What to do.
1. List every virus the croup post names as able to trigger croup.
2. Write out the croup post between "He said it works" and "the Mayo Clinic.", inclusive, switching "Monday morning" to "Tuesday morning".

Selected extract.
Techie Tuesday today is about the latest in medical news from the Hansen House. We’re keeping the doctors at the local ER hopping these days!
Baby Girl went to the ER Sunday night with what turned out to be croup.
It was nerve-wracking to hear our kid literally gasping for breath, but everyone survived and Babykins is doing great.
What is croup?
I didn’t really know, so I thought y’all might not either. Croup is a swelling of the voice box (larynx) and windpipe (trachea). It’s more dangerous in kids because their airways are smaller than ours but we get it too.
- It can be caused by allergies, bacteria, or inhaling an irritant, but it’s usually a virus.
- Most of the time, the Big Bad is the parainfluenza virus, but other viruses like RSV, adenovirus, influenza, or the measles can also trigger croup.
- Croup is most common in kids between 6 months and 3 years but any age can get it.
- The illness is most common between October-March. THREE peeps from the ER said it’s “croup season right now.”
- Most cases of croup today are not serious, but severe cases can require hospitalization.
Treatments for croup:
Our ER doc was fantastic. He’s a dad and said that on the East Coast, they’d treat croup like this at home:
- Keep the humidifier on overnight (cool-air is best).
- Leave the windows open if you can.
- The airways are most likely to swell and get blocked during sleep so if your kid wakes up, take them into a steamy bathroom for 10 minutes, then either go outside if you live in a cold area, or open the freezer if you’re here on the West Coast.
He said it works like a charm for croup and asthma. Baby Girl got a single oral dose of steroids and she was dramatically improved by Monday morning.
Here are more home remedies from the Mayo Clinic.

[Stored records]
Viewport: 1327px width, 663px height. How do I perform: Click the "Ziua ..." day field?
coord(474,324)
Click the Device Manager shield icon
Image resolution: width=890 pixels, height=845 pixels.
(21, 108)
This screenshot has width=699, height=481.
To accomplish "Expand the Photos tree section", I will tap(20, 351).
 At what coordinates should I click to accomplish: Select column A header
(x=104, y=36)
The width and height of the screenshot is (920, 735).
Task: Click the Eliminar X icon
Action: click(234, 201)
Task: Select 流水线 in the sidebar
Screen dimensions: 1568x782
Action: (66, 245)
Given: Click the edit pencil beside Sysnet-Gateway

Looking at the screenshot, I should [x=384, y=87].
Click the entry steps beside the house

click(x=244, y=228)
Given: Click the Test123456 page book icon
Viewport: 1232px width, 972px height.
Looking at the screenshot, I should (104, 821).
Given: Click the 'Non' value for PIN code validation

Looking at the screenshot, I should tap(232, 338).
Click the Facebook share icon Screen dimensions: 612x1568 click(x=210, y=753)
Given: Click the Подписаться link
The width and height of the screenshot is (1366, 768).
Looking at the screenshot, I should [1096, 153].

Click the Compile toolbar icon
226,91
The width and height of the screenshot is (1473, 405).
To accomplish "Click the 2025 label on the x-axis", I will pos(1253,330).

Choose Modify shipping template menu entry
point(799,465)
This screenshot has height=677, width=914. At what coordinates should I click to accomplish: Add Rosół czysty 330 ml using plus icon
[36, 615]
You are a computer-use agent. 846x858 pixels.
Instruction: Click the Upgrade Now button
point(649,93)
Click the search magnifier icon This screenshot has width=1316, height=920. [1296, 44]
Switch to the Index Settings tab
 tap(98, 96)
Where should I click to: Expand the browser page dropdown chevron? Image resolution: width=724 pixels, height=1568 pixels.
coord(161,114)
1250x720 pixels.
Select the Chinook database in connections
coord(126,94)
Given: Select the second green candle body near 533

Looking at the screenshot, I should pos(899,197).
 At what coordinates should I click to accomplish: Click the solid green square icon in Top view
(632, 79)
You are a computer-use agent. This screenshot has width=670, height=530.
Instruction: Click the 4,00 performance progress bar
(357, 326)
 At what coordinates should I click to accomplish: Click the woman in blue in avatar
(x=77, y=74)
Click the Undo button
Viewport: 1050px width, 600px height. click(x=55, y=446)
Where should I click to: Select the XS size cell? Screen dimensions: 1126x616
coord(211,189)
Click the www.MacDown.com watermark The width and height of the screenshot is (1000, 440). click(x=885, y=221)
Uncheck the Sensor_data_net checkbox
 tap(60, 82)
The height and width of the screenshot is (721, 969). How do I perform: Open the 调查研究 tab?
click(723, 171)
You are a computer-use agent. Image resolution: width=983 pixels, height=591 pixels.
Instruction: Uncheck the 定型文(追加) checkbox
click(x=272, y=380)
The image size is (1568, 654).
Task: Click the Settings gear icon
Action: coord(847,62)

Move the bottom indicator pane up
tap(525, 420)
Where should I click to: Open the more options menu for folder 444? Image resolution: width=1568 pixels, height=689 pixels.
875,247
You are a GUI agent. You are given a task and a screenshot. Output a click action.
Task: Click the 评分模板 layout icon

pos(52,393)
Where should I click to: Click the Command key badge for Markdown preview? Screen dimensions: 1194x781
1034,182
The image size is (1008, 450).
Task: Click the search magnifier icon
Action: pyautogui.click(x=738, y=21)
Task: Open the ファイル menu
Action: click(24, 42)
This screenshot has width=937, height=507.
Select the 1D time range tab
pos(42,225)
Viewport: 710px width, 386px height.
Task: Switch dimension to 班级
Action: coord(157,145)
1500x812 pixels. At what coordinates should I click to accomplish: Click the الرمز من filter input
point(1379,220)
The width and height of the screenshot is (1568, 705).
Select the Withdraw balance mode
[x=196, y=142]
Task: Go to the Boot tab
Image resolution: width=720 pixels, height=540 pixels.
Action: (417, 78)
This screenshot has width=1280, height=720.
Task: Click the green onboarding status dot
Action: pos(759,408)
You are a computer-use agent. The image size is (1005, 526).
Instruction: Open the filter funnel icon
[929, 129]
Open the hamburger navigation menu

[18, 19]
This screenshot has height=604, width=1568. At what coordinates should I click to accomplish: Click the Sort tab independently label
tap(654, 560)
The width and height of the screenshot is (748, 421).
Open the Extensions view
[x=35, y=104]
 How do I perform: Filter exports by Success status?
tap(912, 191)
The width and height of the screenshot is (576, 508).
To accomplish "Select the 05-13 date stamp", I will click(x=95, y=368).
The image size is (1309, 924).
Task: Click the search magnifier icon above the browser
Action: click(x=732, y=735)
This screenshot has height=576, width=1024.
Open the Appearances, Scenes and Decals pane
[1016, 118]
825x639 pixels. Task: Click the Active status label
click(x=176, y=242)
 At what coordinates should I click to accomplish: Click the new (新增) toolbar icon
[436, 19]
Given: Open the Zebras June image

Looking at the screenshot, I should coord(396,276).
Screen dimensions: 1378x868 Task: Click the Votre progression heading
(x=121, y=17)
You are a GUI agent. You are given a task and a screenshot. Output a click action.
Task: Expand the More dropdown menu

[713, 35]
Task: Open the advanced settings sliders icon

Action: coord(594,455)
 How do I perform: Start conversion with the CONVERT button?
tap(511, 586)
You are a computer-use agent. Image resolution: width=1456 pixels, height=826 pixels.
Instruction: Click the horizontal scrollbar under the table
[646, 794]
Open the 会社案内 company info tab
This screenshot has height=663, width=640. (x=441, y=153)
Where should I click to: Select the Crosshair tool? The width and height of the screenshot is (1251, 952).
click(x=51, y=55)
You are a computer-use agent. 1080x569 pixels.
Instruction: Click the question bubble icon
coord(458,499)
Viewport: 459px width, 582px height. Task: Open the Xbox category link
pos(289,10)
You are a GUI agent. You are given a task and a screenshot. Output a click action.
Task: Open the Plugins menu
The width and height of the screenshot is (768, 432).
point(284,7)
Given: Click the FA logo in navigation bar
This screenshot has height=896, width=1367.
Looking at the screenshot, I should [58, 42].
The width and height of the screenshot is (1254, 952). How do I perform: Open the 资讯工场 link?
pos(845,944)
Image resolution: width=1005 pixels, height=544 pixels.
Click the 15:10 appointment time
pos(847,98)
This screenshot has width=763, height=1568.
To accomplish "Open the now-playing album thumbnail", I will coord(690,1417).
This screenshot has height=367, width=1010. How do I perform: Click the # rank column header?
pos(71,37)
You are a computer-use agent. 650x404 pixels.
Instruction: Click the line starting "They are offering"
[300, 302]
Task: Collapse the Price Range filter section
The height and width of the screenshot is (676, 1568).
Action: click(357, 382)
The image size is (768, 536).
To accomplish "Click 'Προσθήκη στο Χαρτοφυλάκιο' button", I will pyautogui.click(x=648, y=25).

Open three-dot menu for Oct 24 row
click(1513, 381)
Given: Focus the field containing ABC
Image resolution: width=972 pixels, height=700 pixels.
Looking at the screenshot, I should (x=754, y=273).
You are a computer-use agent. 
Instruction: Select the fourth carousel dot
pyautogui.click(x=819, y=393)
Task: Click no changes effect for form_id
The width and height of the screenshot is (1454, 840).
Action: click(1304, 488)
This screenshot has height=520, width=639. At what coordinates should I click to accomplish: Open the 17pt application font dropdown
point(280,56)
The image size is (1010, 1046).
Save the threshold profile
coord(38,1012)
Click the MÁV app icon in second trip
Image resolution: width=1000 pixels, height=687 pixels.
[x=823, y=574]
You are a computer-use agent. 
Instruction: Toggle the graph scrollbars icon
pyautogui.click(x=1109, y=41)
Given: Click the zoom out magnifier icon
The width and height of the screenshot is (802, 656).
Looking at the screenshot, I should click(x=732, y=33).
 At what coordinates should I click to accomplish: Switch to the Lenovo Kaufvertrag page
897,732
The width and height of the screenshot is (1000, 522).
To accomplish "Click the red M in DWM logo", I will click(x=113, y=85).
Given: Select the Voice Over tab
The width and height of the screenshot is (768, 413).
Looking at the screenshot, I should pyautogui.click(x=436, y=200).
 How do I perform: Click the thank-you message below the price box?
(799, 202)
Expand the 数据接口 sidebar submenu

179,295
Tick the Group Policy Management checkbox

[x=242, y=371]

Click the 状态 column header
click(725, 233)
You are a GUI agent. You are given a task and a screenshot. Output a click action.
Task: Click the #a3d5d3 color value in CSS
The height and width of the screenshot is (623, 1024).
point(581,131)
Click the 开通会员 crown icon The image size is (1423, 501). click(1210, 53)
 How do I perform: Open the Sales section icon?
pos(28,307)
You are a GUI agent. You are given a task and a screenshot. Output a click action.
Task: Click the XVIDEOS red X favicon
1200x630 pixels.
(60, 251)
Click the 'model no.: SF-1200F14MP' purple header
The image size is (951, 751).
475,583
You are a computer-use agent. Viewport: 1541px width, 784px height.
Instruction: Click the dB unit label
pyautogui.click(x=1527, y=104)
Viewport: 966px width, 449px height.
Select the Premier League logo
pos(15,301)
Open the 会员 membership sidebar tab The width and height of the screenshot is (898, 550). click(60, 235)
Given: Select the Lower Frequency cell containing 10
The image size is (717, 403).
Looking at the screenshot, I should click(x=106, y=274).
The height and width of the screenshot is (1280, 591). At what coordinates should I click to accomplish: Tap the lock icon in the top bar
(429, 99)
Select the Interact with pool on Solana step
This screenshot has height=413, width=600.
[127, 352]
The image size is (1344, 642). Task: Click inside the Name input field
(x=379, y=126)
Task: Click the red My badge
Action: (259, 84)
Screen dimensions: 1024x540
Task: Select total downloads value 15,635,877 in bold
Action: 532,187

Answers in order.
1. parainfluenza virus, RSV, adenovirus, influenza, measles

2.
He said it works like a charm for croup and asthma. Baby Girl got a single oral dose of steroids and she was dramatically improved by Tuesday morning.
Here are more home remedies from the Mayo Clinic.